- Opening Delimiter -

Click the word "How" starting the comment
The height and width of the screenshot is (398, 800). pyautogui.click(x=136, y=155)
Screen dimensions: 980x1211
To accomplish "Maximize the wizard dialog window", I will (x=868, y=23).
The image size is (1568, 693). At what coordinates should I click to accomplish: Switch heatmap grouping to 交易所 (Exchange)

- Closing Delimiter -
- Opening Delimiter -

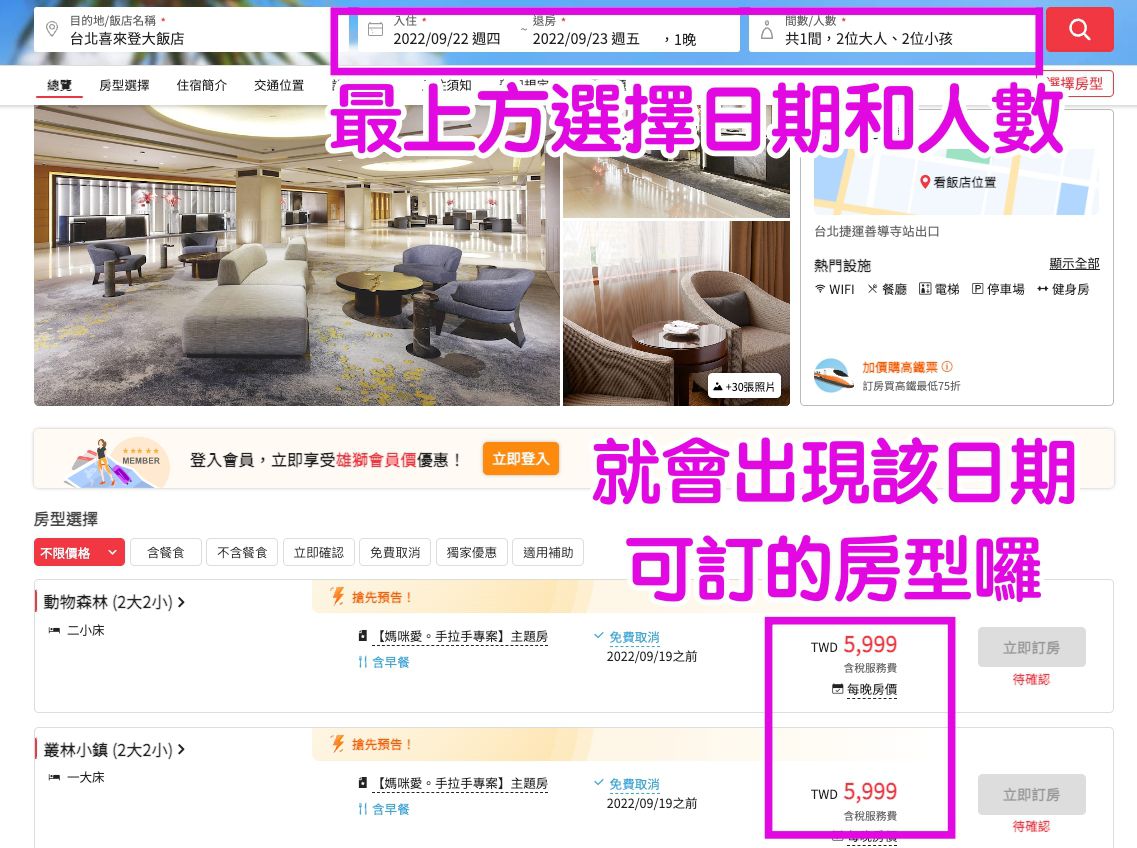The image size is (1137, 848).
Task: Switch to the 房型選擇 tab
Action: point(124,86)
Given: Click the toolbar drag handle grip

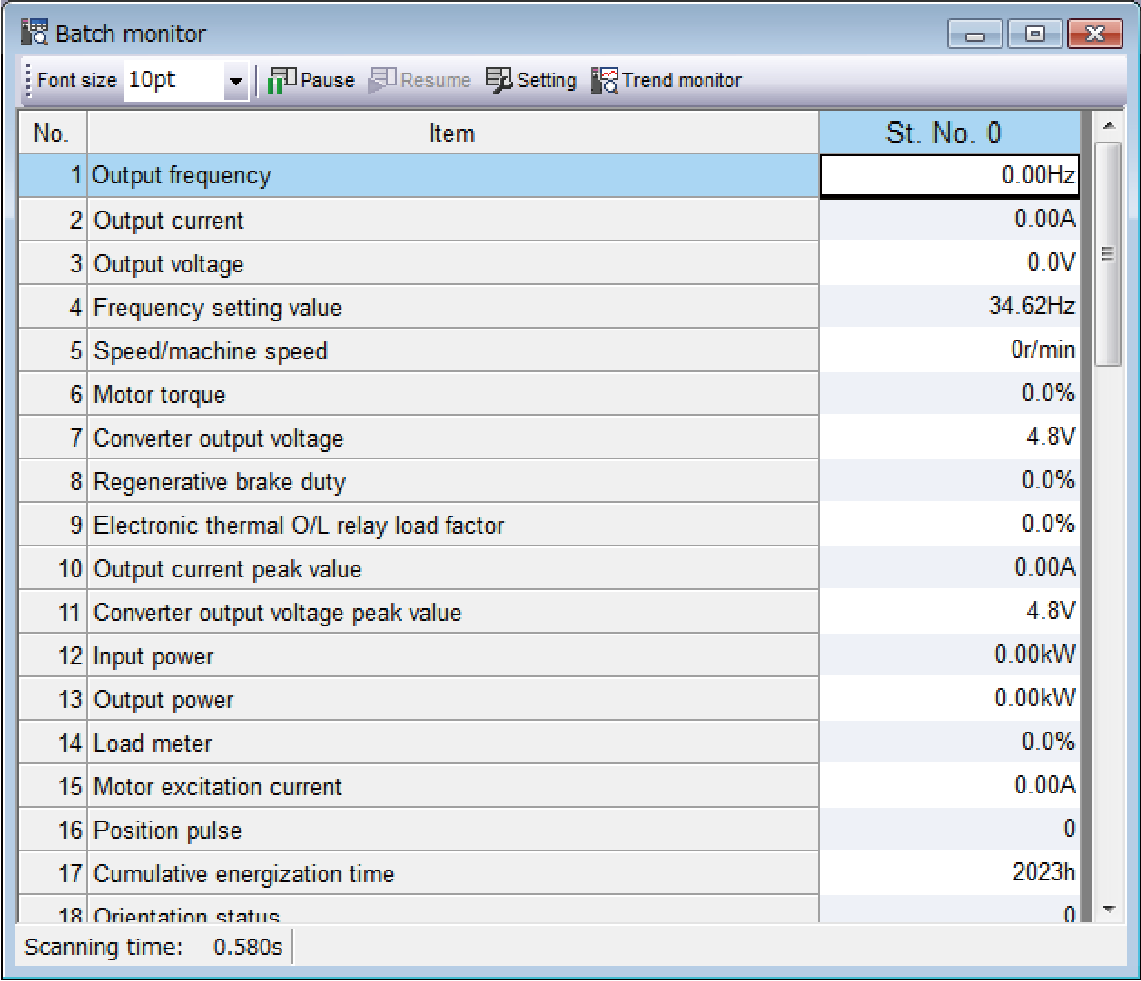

- Closing Delimiter -

_EXERCISE:_
Of the entries above, transcribe exactly those lines that fall between the line containing "Click the word" and the line containing "The image size is (1568, 693).", together with those two lines.

_EXERCISE RESULT:_
Click the word "How" starting the comment
The height and width of the screenshot is (398, 800). pyautogui.click(x=136, y=155)
Screen dimensions: 980x1211
To accomplish "Maximize the wizard dialog window", I will (x=868, y=23).
The image size is (1568, 693). At what coordinates should I click to accomplish: Switch heatmap grouping to 交易所 (Exchange)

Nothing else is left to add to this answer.